Talk about the last time the US , UK and elsewhere had bad inflation. What was happening then . Maybe similar demand is necessary. Year 2005 .
I had a guy quoting a bathroom remodel. He quoted $65 hour and $35 hour for his
helper/son. I asked if his son was to become a master plumber. He said no, he was a
Software engineer student. I said no. Point is , that he could GET $100 hour . There was high demand for his service. South American labor was everwhere in the trades sending USD across borders. A seamstress i knew was the owner, landlord and potential flipper of three properties in my town. A friggin sewing lady!
Everyone had virtial home equity ATM in their living room to fund anything.
Unemployment 4.4% or rather, what was considered full employment .
Government was doing their part, borrowing, spending.
A commodity bubble with WTI at $140 with forcasts north of $200. Food shortages
and subsequent food price infation with civil unrest and riots in some countries.
Price of rice was very high.
Steel, ore, coal, potash/fert, copper, gold were also bubbles. Farm, engineering, construction and mining products and industries were in high demand mostly driven
by China. Maybe Canada and Aus. were the only majors not in super malinvestment frenzy.
Only in the face of this scenario did the Fed start tightening with 7 rate hikes preceding the crisis.
Sure the Fed is always slow, " behind the curve" , unable to recognize a bubble but my point is this. I think the fed loves those bubble times. Doing a fine job.
That is high inflation. A bubble. It is caused by shortages and high consumer demand/spending. Does anyone see this now?
A couple generations were burnt. The boomers are de leveraging/saving .
The younger folks, most, really unaware of the above, have poor debt/equity ratios due to shool and car loans. People dont want or cant qualify for the vast monies available at low rates and, as someome has said, there is no money velocity.
-1 gdp. 1 data point but this is a tepid growth and expansion. Structural unemployment with no wage pressure(used to be fed enemy number 1).
Consumers are levered with low paying jobs and that is why inflation is low.
Theory aside.
I do realize inflation in my goods and services are high relative to my rate of pay increases amd i dont like it either. So, my purchasing power is worse this year than it was last year so i wont be inflating anything.
Big week in central bank land.
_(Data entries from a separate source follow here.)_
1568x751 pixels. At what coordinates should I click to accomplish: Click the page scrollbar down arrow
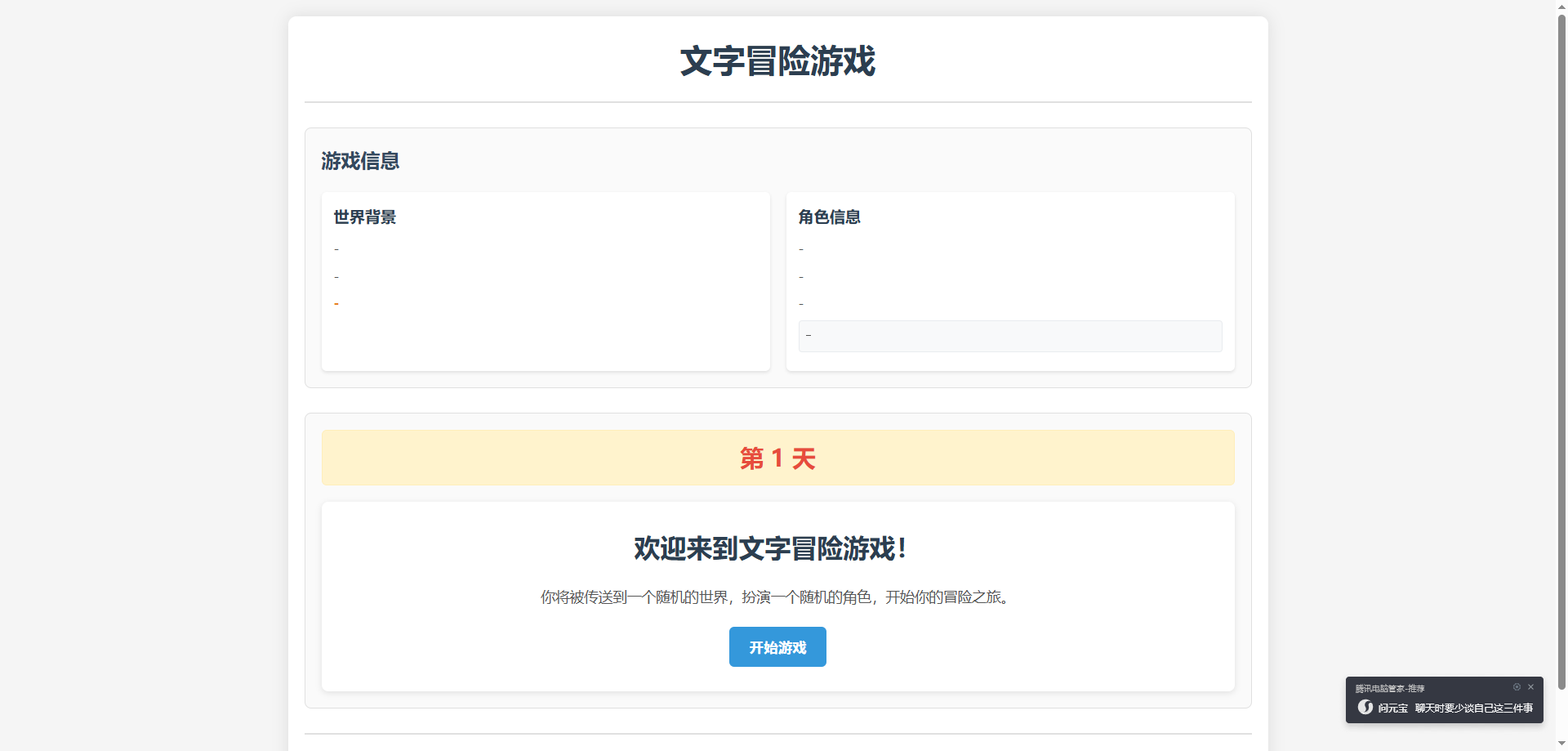click(1561, 744)
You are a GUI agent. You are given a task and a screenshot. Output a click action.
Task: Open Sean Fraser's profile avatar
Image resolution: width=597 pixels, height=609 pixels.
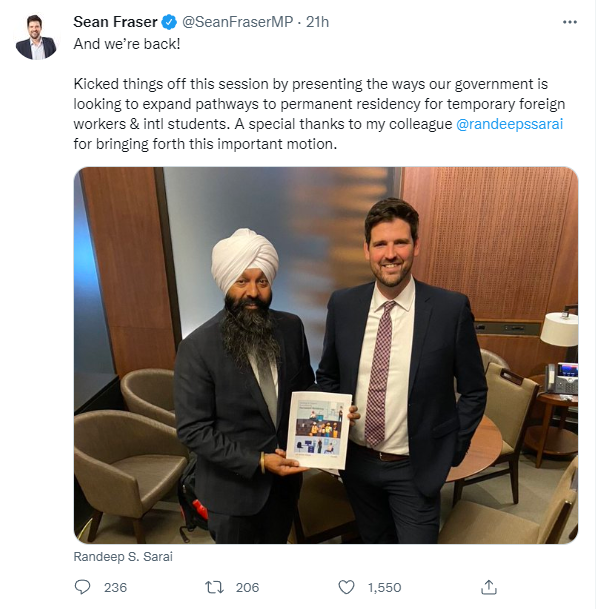36,37
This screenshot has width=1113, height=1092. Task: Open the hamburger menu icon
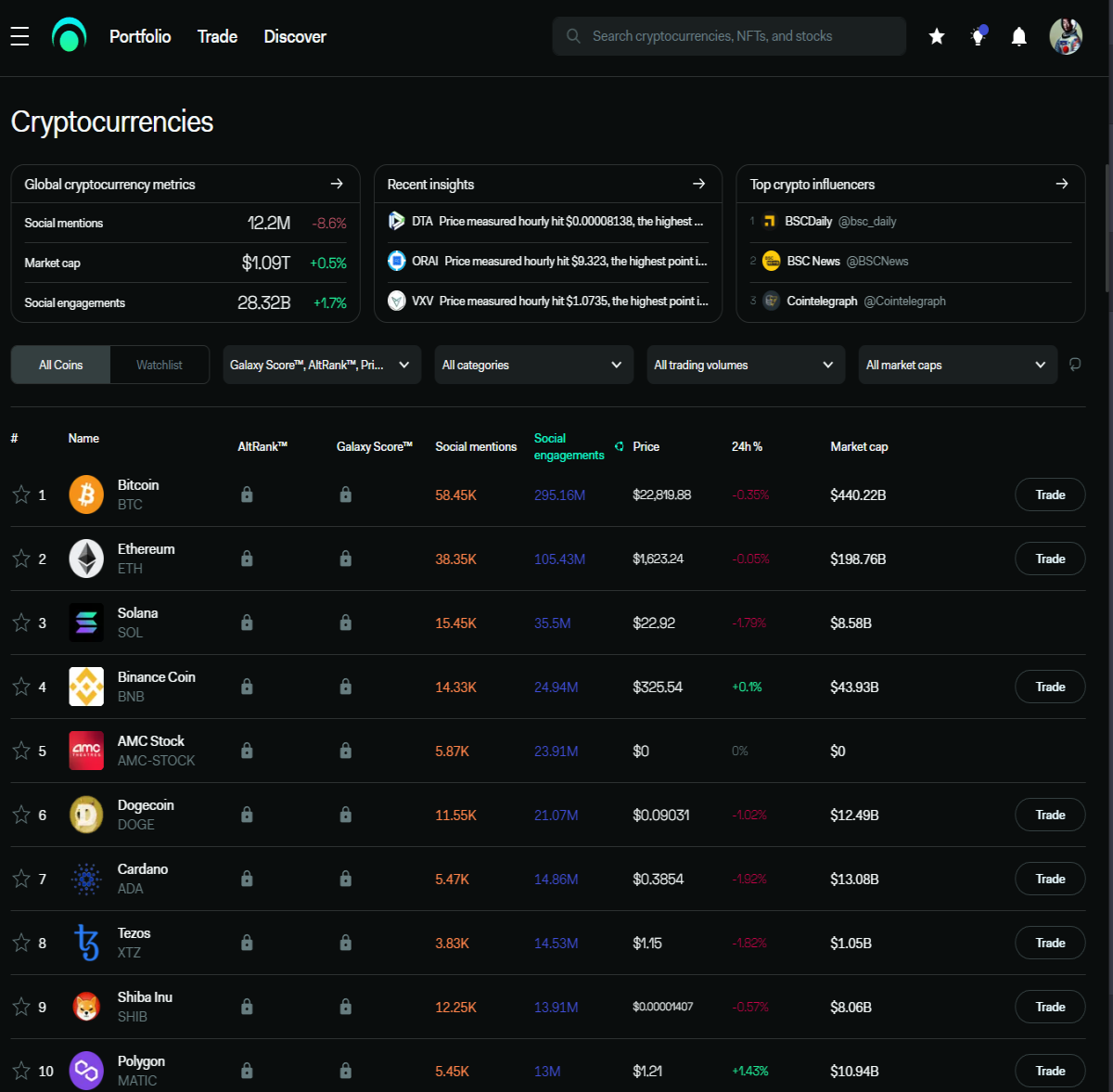tap(19, 36)
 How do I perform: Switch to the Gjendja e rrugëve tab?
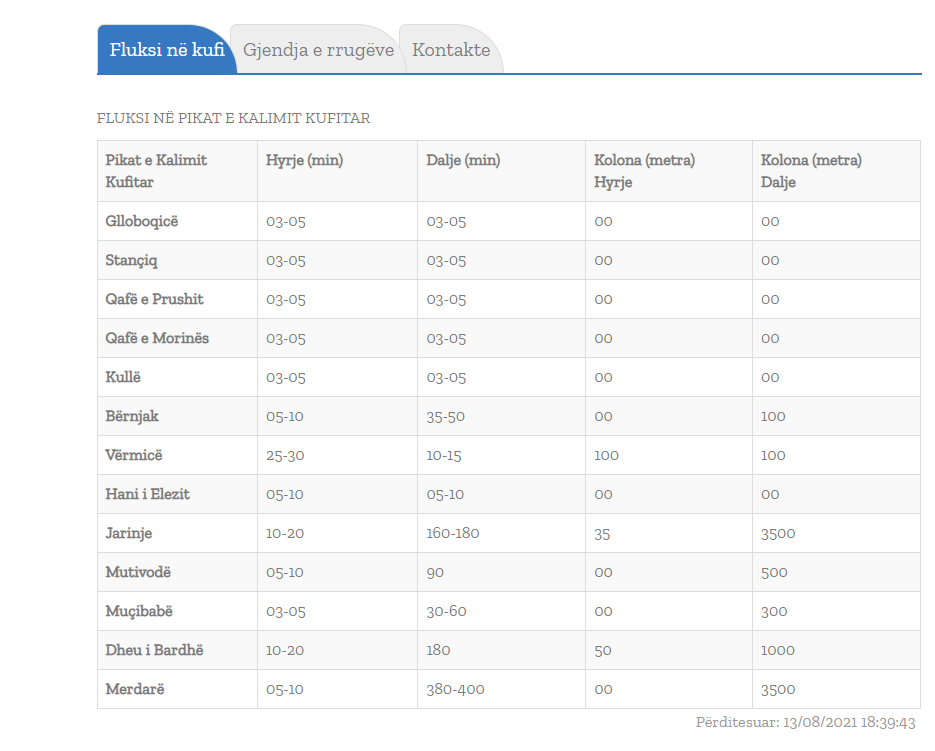pyautogui.click(x=318, y=50)
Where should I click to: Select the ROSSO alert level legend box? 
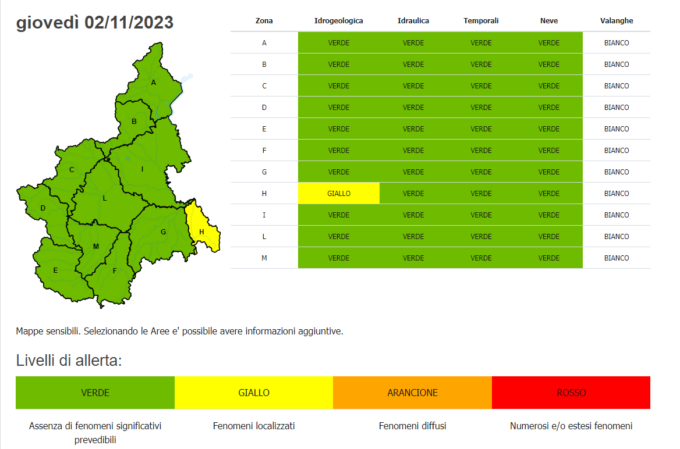point(570,393)
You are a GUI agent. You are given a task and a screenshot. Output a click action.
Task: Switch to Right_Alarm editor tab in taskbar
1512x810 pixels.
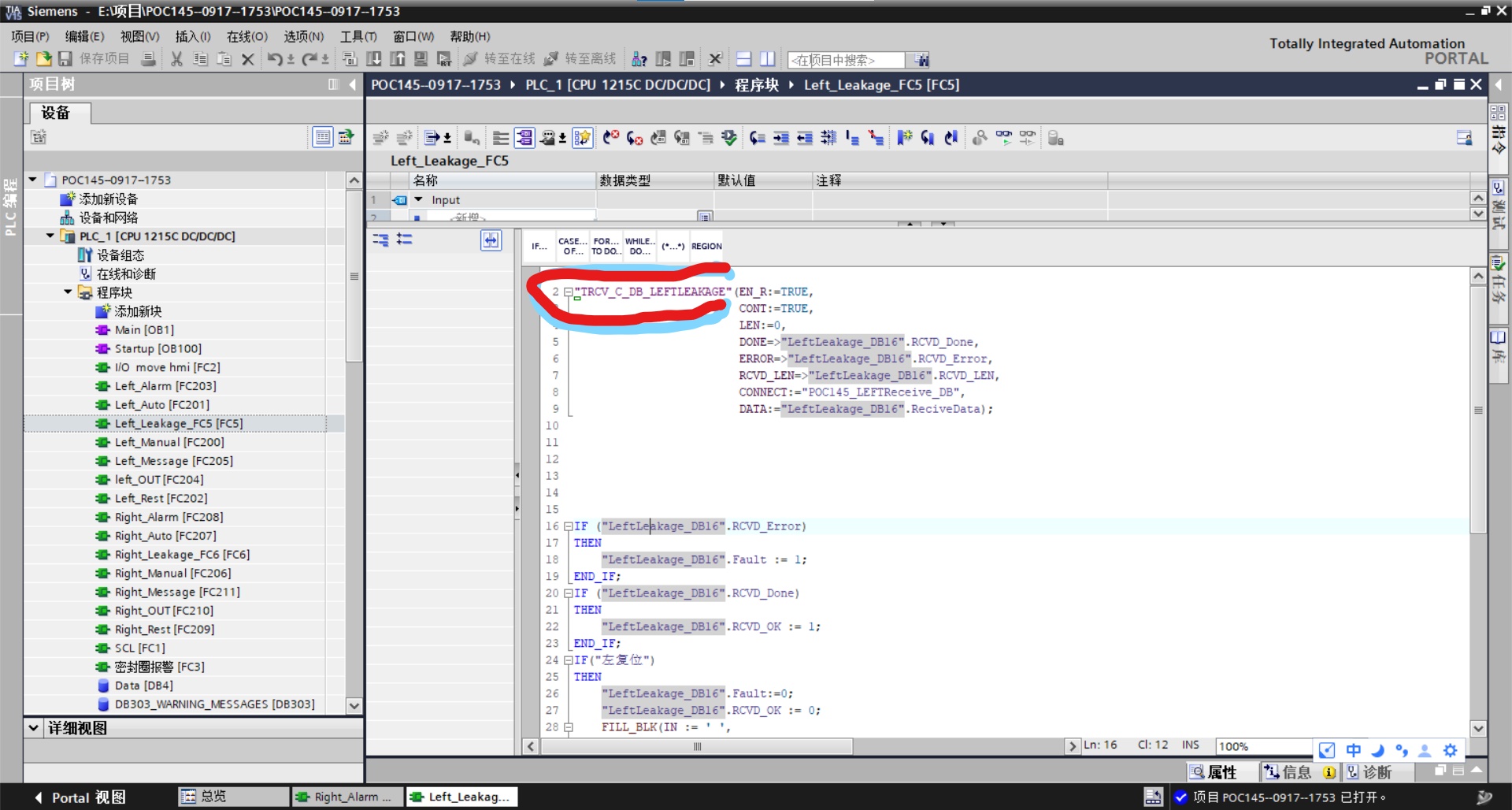coord(346,797)
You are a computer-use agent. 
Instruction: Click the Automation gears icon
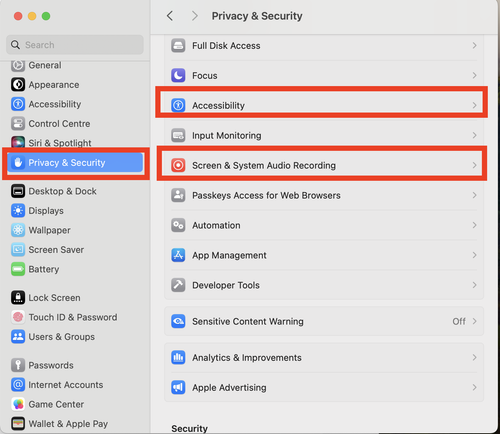point(178,225)
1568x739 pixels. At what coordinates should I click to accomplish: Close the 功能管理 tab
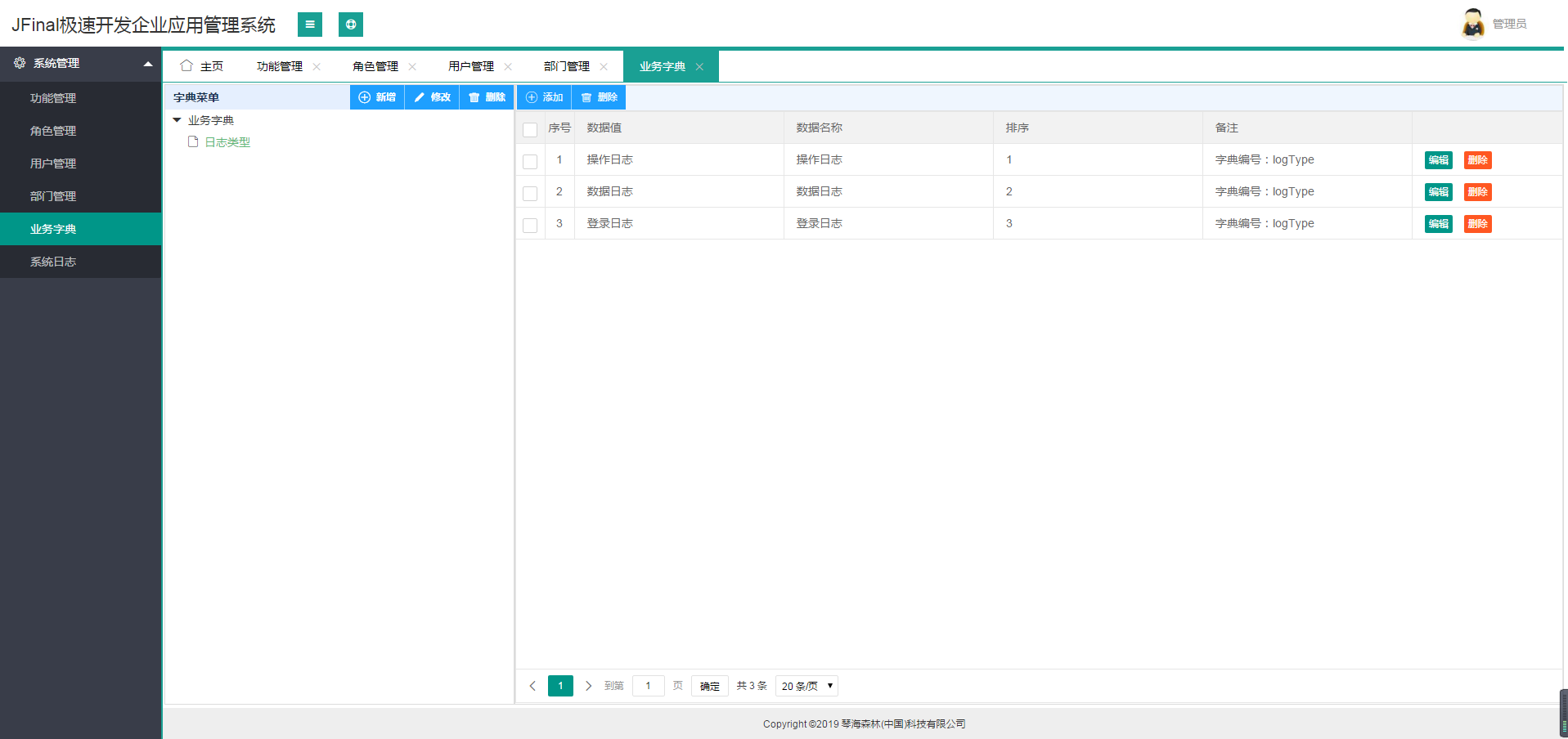[x=317, y=66]
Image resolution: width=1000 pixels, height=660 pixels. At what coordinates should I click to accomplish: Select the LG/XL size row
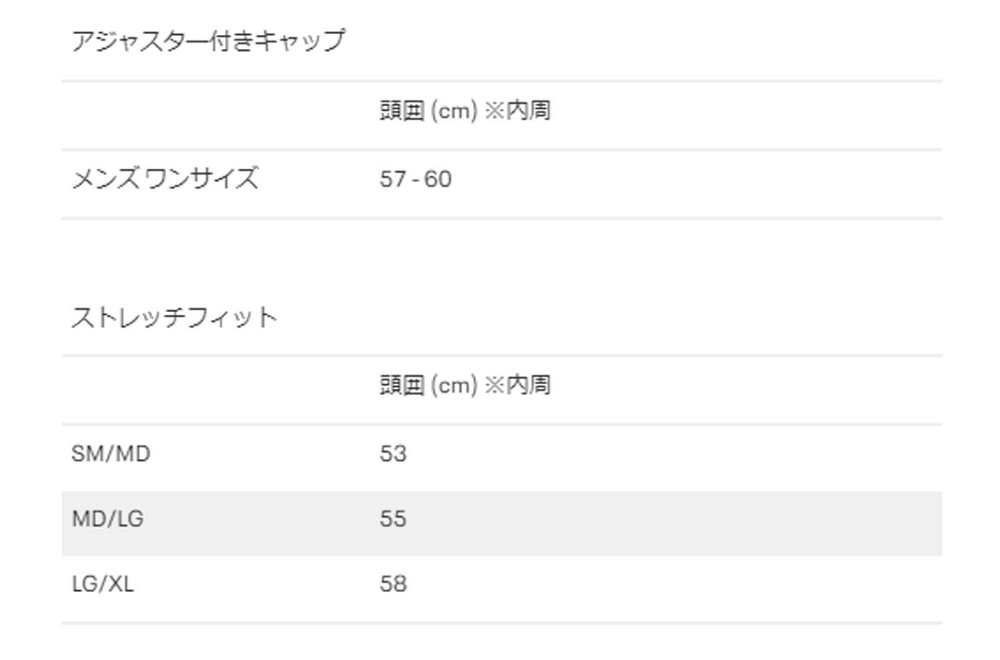(501, 589)
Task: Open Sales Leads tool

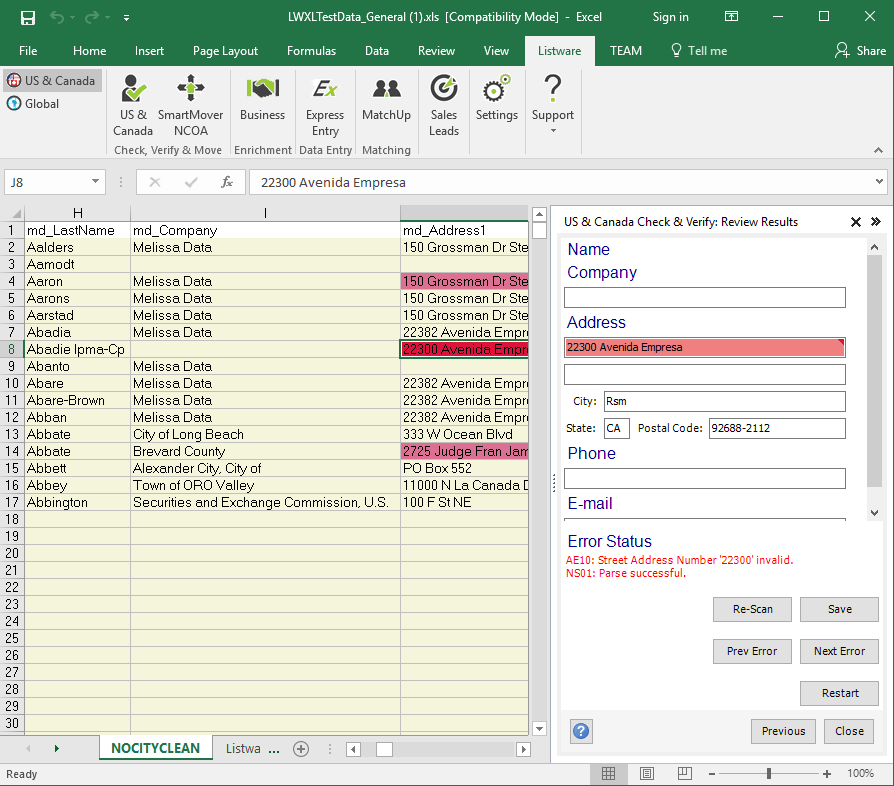Action: (x=444, y=105)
I guess euroland has low inflation as well.
I know the subject of this thread is LOW inflation but ijust dont understand
how some think rates will soar and prices will inflate anytime in the next few years.
I think it is required spin/optimism of tightening in 2015 of the fed funds rate similar to the mantra " the expansion will pick up speed" next year. Bullshit.
Really , can anyone see a tightenimg cycle to reduce the demand for credit?
By the way, wasnt Bernanke quoted to the effect that he could stop inflation in fifteen minutes? Some reverse repo thing. I would have to google that or ask Martin, who i hear sips Cognac with French bankers.